They finished their tea and I found myself fuming more despite what I told myself, the giggling coming from Michelle was not helping and especially his return of banter. I could take it no longer, instantly I shot out of my seat picking up their empty tea cups and carrying them to the sink which already had some dishes in it. Perfect. I needed to clean something to calm my nerves. So, I began to fill the sink with water and grabbed the dish soap.

"Maria, what are you doing?" I found Michelle and Henry walking over as I guess Henry was on his way out, though I was not sure as I was doing my best to ignore their conversation and was thankful for the sound of the running water drowning out their talk.

"Washing the dishes," I say blatantly, that much should be obvious I think to myself.

"Oh silly, stop that, I have a dishwasher!" Michelle exclaims as if I am doing something crazy or impolite. 

"Oh, well I do not know how it works, I never used one," I say without thinking. Instantly Michelle lets out a laugh at me.

"Oh isn't she adorable, so clueless, I adopted her," she turns to Henry like I am not really there, like I am some homeless puppy she brought home cause she thought I was adorable... wait a minute, that is the case isn't it. So there I was turning hot inside and red outside from feeling embarrassed as I looked over at Henry and instantly looked away again because I couldn't take looking at him in this moment.

"Oh stop that," Michelle turns the sink off, like I'm an idiot.

"I never had a dishwasher," I mumble quietly, "No, I will clean it, it is two minutes," I say turning the water back on and begin to scrub at the cups, not looking up as I shudder to think what the looks on their faces are, especially Henry's. Feeling like a complete fool I scrub the shit out of the dishes, lord knows what he thinks of me now, especially after this ridiculous dishwasher scene and with Michelle being so perfect... oh why must I care so much what he thinks?

"Well ladies, I really must be going, thank you very much for the tea it was lovely," Henry smiles and Michelle holds his eye contact for too long, I drop the cup into the water and look away. 

"You absolutely must come visit us again, and do not forget about my event, if you can!" Michelle's voice rings in my ear like torture. Just then her phone rings.

"Oh I am so sorry but I must take that," she says.

"No worries, I can see myself out," Henry says, I continue to scrub at a plate as if he is not there, I can sense he looks over to me but I have no wish to look at him or say goodbye. Michelle mumbles a goodbye at him and pickups her phone running to her office. I hear the front door close behind him and drop the stupid plate I was abusing into the water... Shit, I can't just let him leave like that. My body moves before my mind could think and I find myself running out the door after him, my feet carrying me like they weren't my own. I catch a glimpse of him at the bottom of the stairs.

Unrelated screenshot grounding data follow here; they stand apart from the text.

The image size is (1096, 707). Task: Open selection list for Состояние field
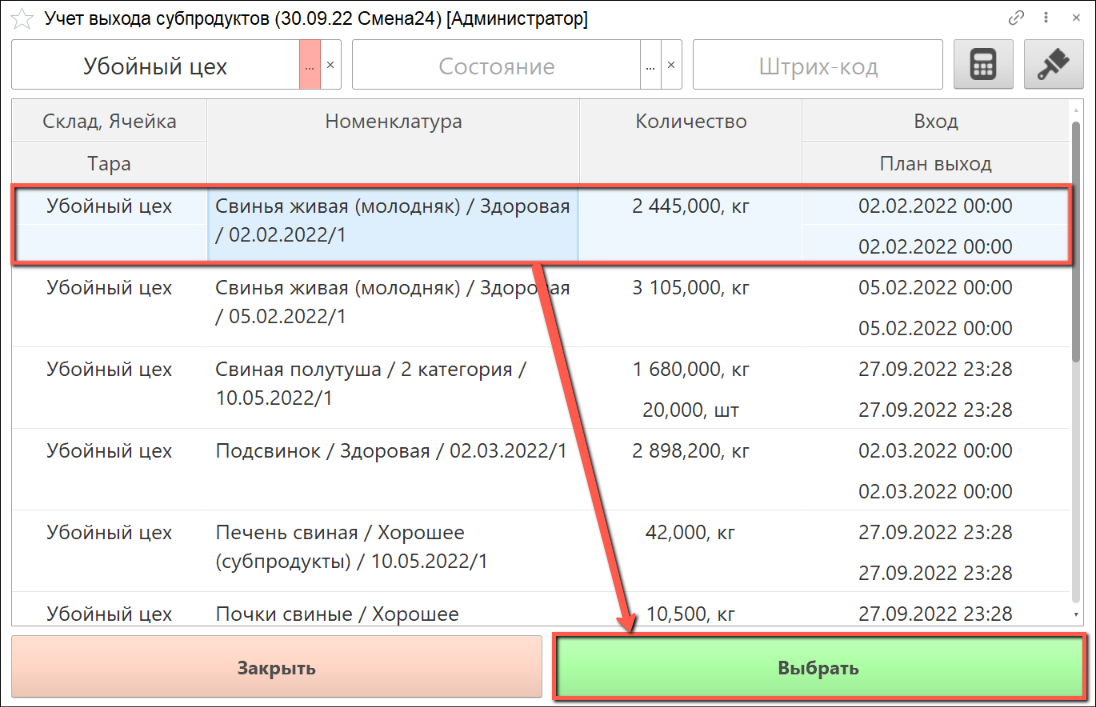pos(650,66)
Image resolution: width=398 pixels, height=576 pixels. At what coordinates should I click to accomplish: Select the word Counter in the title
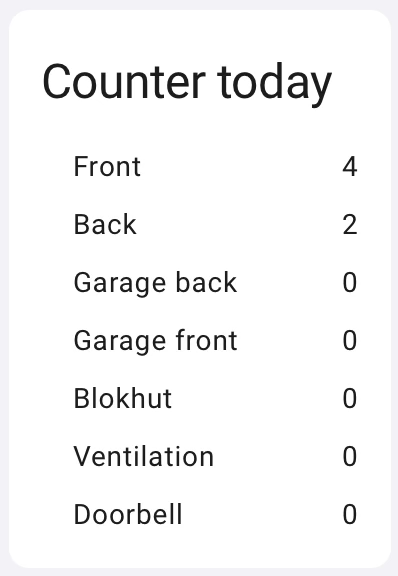pyautogui.click(x=124, y=81)
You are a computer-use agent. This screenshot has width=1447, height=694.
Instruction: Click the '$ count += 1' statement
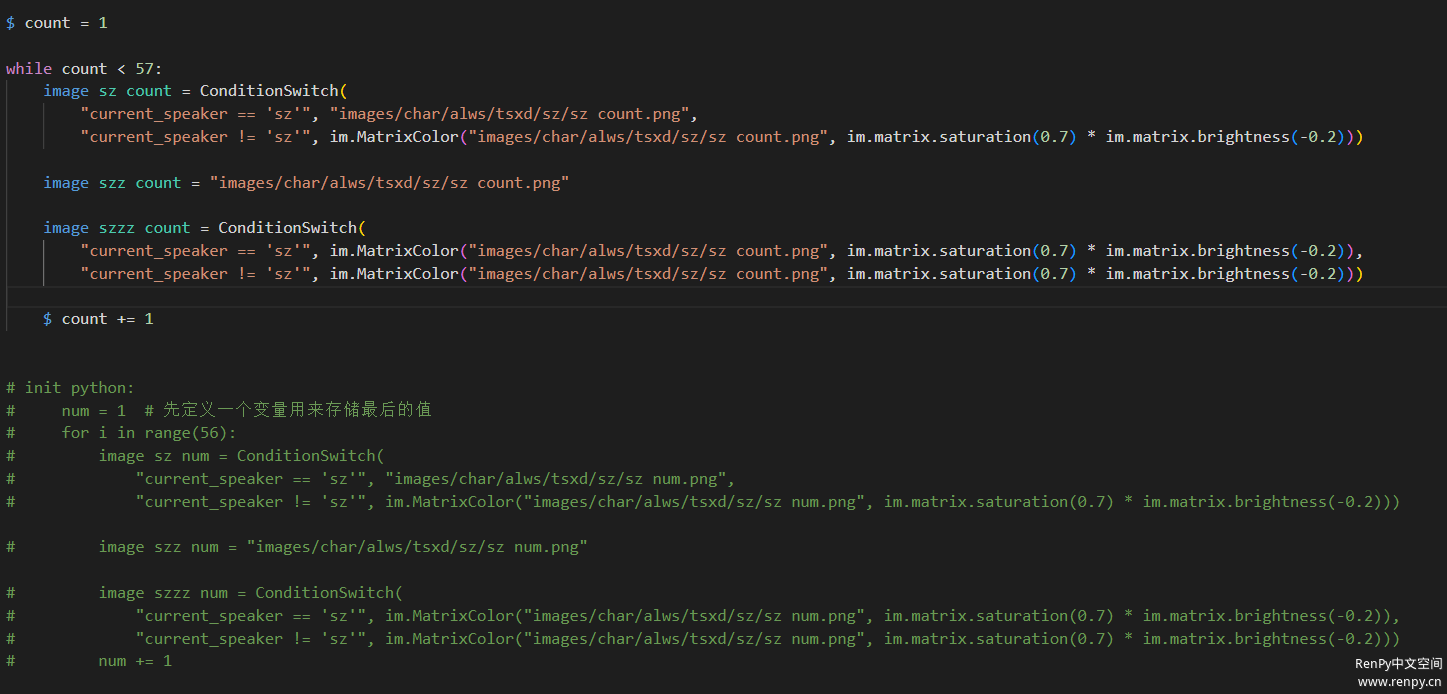pos(98,319)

"Henry," I say loudly after him while hearing the apartment door slamming closed behind me. Henry stops before he disappears from my view and looks up the stairs to find me, not expecting this, yeah same, I do not know what I am doing. I swallow down a nervous lump at my throat and walk down the stairs one by one slowly towards him trying to gather up my courage. I am not myself.

"Yes?" he finally whispers as I meet him face to face though I still have to look up a bit even though he is a good two stairs below me. 

"Um," shit... what am I doing? Nervously I look up at him and then back down trying to gather my thoughts, "What I wanted to say earlier..." I was referring to the moment before Michelle opened that apartment door and changed everything. 

"Yes..." he softly whispers again as I look at his broad chest and then slowly my eyes travel up towards him, time seems to freeze over. His blue eyes glisten with an expression I do not know how to describe but it is mesmerizing as per usual, I note the slight bit of brown in his left eye that just makes it all the more tantalizing.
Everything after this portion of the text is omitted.